* Work order: When a line in the records includes the string "Click", it goes into the tally; report that tally alone.

* Records provided:

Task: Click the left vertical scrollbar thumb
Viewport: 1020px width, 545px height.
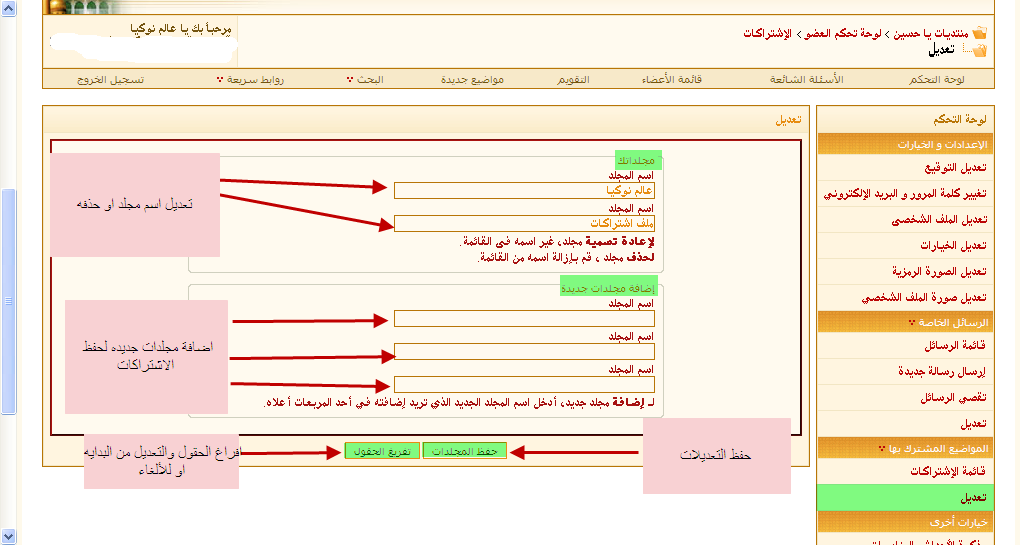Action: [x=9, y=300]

---

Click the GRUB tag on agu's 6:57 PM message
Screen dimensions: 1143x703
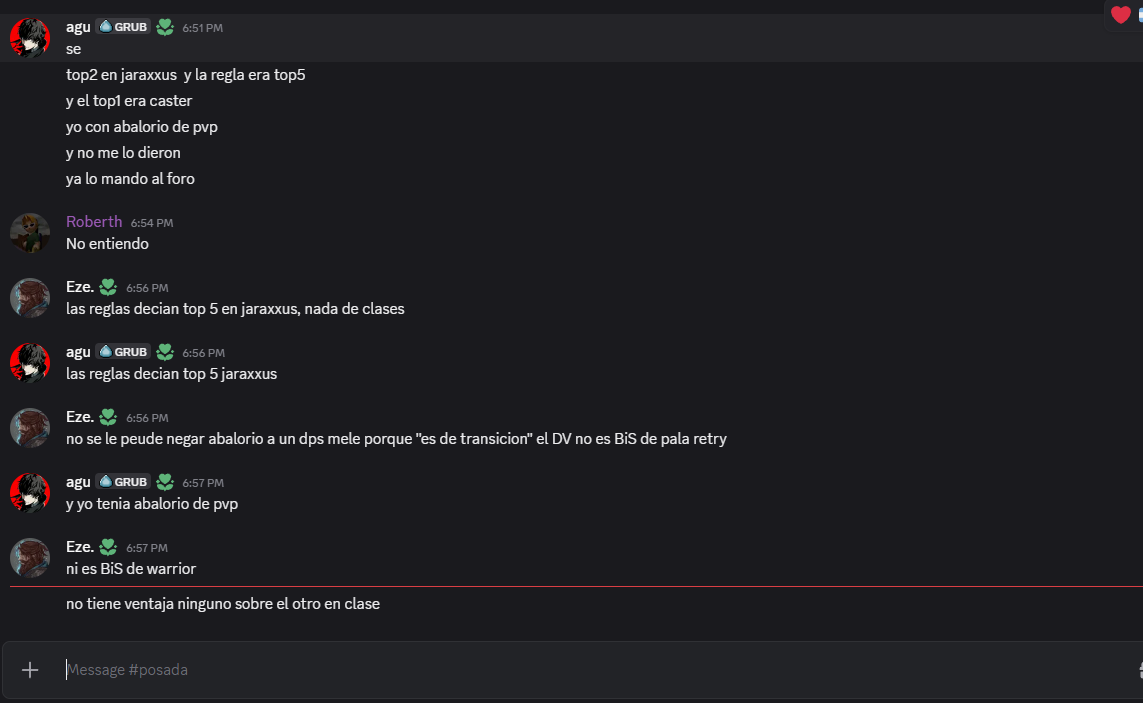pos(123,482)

* Task response: 2